The global relevance of the U.S. equity market can be illustrated by its size: U.S.-domiciled companies represent around 60% of the global equity market capitalization, as represented by the S&P Global BMI. This representation is far higher than the weight of Latin America (0.9%) and Mexico (0.3%). As a result, the consideration of U.S. equities can help investors gain a clearer understanding of global equity performance and support the expression of strategic and tactical views. This is also relevant at a sector level: U.S. companies account for most of the global equity opportunity set in 10 out of 11 global GICS® sectors.

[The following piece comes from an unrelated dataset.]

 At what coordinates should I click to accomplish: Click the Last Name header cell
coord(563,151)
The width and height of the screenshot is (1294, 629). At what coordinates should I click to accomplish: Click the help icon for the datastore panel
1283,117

To further illustrate the relevance of U.S. equity exposure, we compare the distinct sectoral compositions of the S&P/BMV IPC and the S&P 500®. The S&P/BMV IPC tracks the performance of the largest and most liquid Mexican stocks. Exhibit 2 shows that, as of May 2024, the index had significant weightings in Consumer Staples, Financials and Materials. Conversely, the S&P 500 had higher exposure to Information Technology, Health Care, Consumer Discretionary, Energy and Utilities. Incorporating U.S. equities could therefore help Mexican investors to diversify domestic sector biases.

The performance of U.S. equities has historically presented potential diversification benefits to Mexican investors. We demonstrate this by building hypothetical portfolios that blend the S&P 500 and its GICS sector indices with the S&P/BMV IRT, allocating 25% to U.S. equities and 75% to local equities, rebalanced annually. Exhibit 3 indicates that this hypothetical approach yielded higher performance and lower volatility, historically, thereby improving the hypothetical portfolios’ long-term risk-adjusted returns.

Beyond the strategic relevance of U.S. equities, the historical performance of U.S. sectors around U.S. Presidential elections has presented the idea of U.S. sectors having tactical relevance. Historically in election years, sector performance spreads have widened in November, as Exhibit 4 illustrates. While the S&P 500’s overall performance remained relatively stable in recent elections, sectoral fluctuations contributed to nearly half of the index’s monthly dispersion—a measure to determine the spread of stock returns within the index, highlighting the importance of sectors to express views.

The U.S. equity market represents a sizable portion of the global equity opportunity set. Incorporating U.S. equities not only potentially offers Mexican investors a way to alleviate domestic sectors biases, it has historically enhanced risk-adjusted returns. Additionally, U.S. sectors serve as the basis for market strategies and positioning, and our sector indices offer a measure for investors seeking to express both tactical and core portfolio views.